What do you think? Obviously, it should look nice, but also be easy to read :o)

Also, I've posted a few times here close together, so if you're just now checking back, please make sure to read my last post. I would really like some more advice on how I should proceed.

July was an exceptionally busy month. I finally finished getting school planned out, and we began on a very loose basis. I spent the last week revamping our routine and job schedule. Now if I can just drag myself away from my computer and stay on top of implementing it and encouraging good attitudes, we'll be well on our way to starting our new school year well. It continually amazes me how much of the atmosphere, success, and prosperity of our home depends on me getting myself together.

The most fun news of the month was that Haven took 2cnd place in the Hutchison Baby Walker stats. I was convinced he was going to come in sixth, because at this point, he's a little...let's say top heavy :o) Moriah walked at 11 months, but everyone else is tied for 16 months. I thought I had a picture, but I guess it's all on video. I'll have to remember to put one up soon.

Along with the graduation into walker status, came the first big boy haircut. It was long overdue as he was beginning to look a little mullet-ish, but when he was freshly bathed, those little baby curls were so sweet. But seeing as how he was freshly bathed so rarely, most of the time they were just a fuzzy mess. I do this with every boy, you know. I wait to cut their hair, and then when I look back at pictures, I think, "WHAT was I thinking? He needed a haircut months ago!"

what? you don't like my mullet?

...but it's so cute...(a


that wasn't so bad...

The fourth of July found us at our dear friends, the Behans. We always go over and grill out and swim. Everyone pitches in to get some great fireworks, and the bonus is that they only live ten minutes from here!

7 July was Noah's 3rd birthday. That found us doing the Build A Bear thing.

The following week was VBS. You can read all about that crazy week here.

I've gotten out of the habit of keeping a daily record on my calendar of what we've done, so as I'm looking back now it's all a big blur. I just know we were really busy.

We did another swim day, where Caleb literally saved Moriah's life. She was practicing swimming sans floaties, and forgot they were off when she jumped back in. Although I was sitting right next to the pool, I had my back turned briefly and was holding Haven.
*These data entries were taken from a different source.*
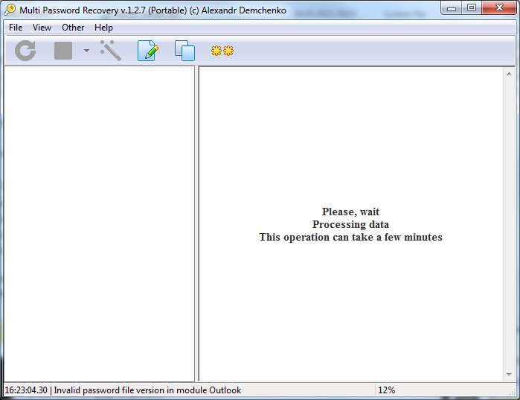The image size is (520, 400).
Task: Click the scrollbar down arrow in right panel
Action: click(510, 375)
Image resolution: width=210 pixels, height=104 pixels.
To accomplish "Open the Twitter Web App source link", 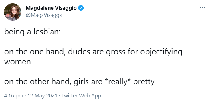I will coord(81,96).
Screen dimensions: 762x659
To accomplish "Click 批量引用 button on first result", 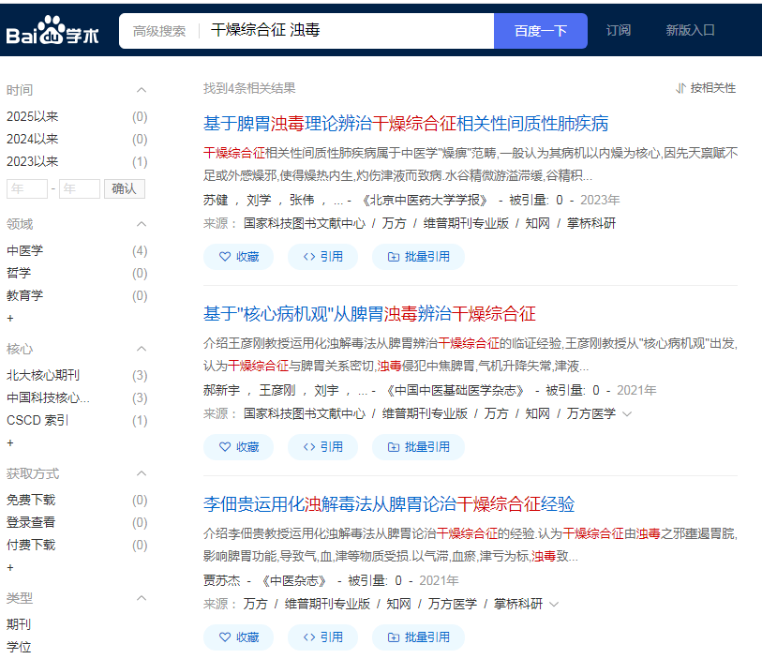I will (x=418, y=257).
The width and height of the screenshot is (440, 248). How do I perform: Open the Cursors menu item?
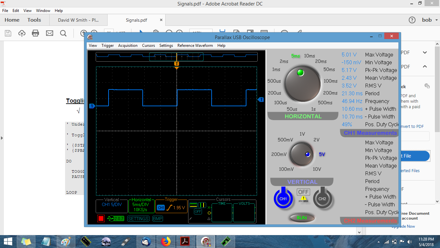click(148, 46)
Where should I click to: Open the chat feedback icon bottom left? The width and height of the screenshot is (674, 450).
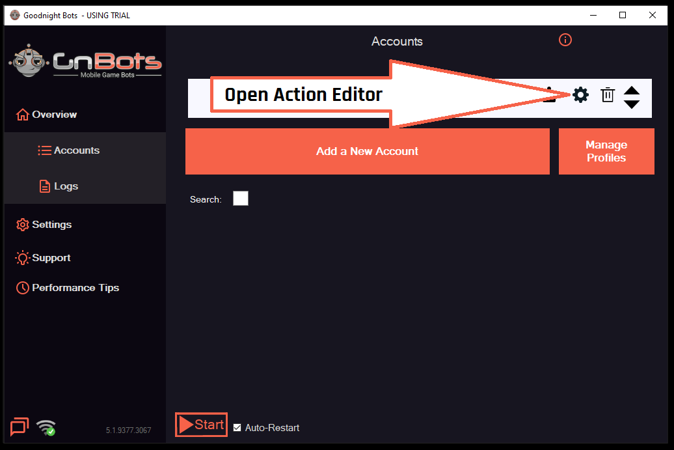pos(18,427)
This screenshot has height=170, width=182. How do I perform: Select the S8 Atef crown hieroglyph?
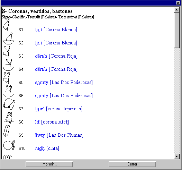9,118
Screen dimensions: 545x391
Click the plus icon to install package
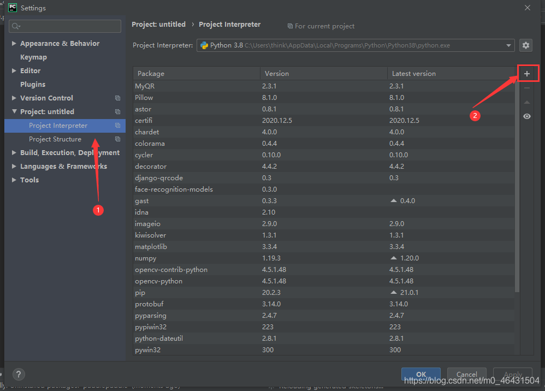click(x=526, y=74)
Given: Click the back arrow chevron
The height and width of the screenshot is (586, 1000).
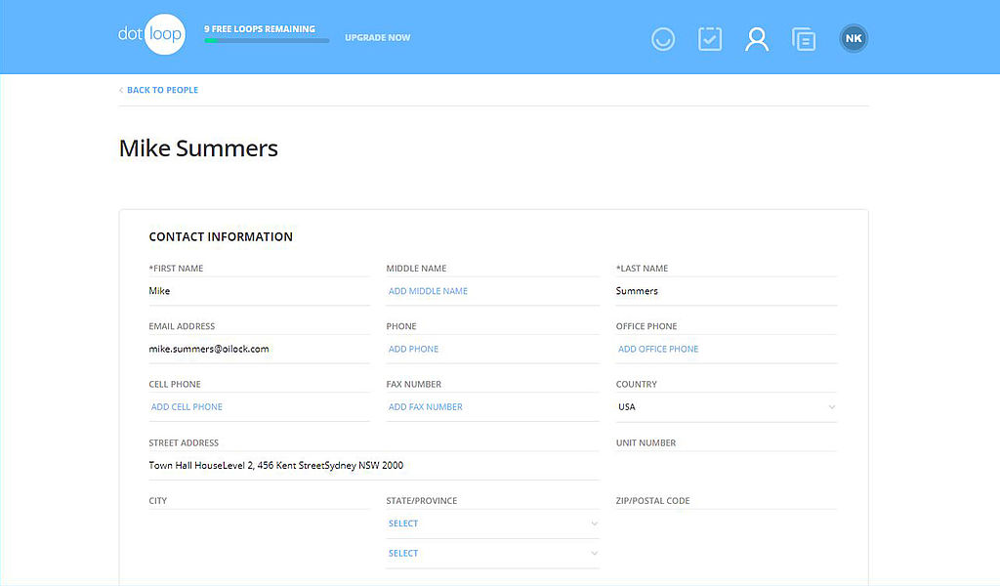Looking at the screenshot, I should (121, 90).
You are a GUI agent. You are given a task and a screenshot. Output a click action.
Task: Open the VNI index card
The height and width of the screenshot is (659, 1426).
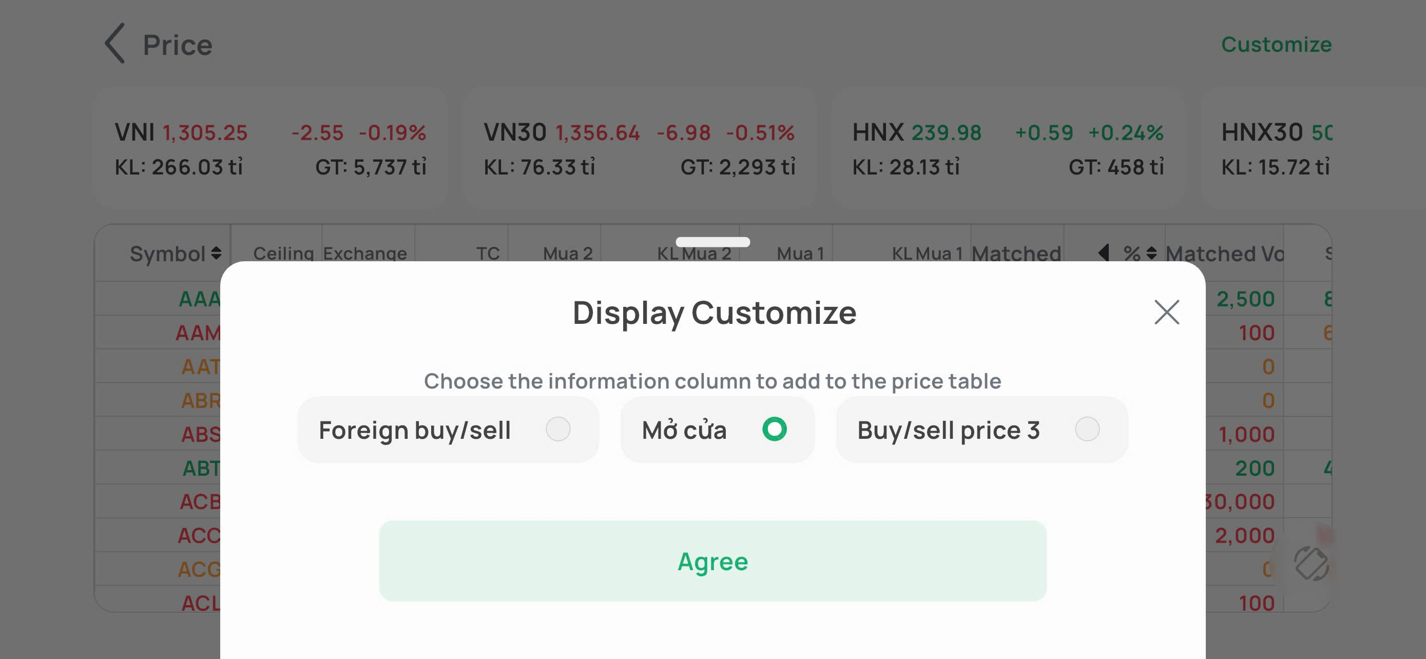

I'm not sure how long she was floundering before Caleb noticed her. She had moved quite a distance across the pool, so I'm sure it was a fair amount of time. We remind them every time we swim to yell for help if they need help, and when I asked her about it, she said she was trying but couldn't get her head above water. She was very, very scared, and was coughing up water for a long while after that. It was very scary and a good reminder for me. I am so thankful the Lord preserved her life and that all was well. I have jumped into pools more times than I can remember, fully clothed many of those times, to rescue probably all of our older children. We had some friends whose two year old daughter died from drowning when Anna was two, so we've always tried to be very diligent at pools. It is a life changing experience to watch someone walk through the grief of losing a child, particularly when there is suddenness and guilt tied to it.

Needless to say, we're done with swim days for this summer. It's just too much for me to watch all of them safely in the pool without Glen.

As I mentioned earlier, I spent most of last week working on revamping the routine and jobs. Also getting the blog back together from where I accidentally erased the entire template!

I'm organizing meals for two friends that have just had babies, and making three meals. Our vacation is a couple weeks away, so now getting the house in order and all that together is creeping into my mind. I am praying for a better vacation than last year!

(Parenting Tip #4 - Count the cost carefully before deciding to take a two month old who loves his bed on a seven day trip to Florida!)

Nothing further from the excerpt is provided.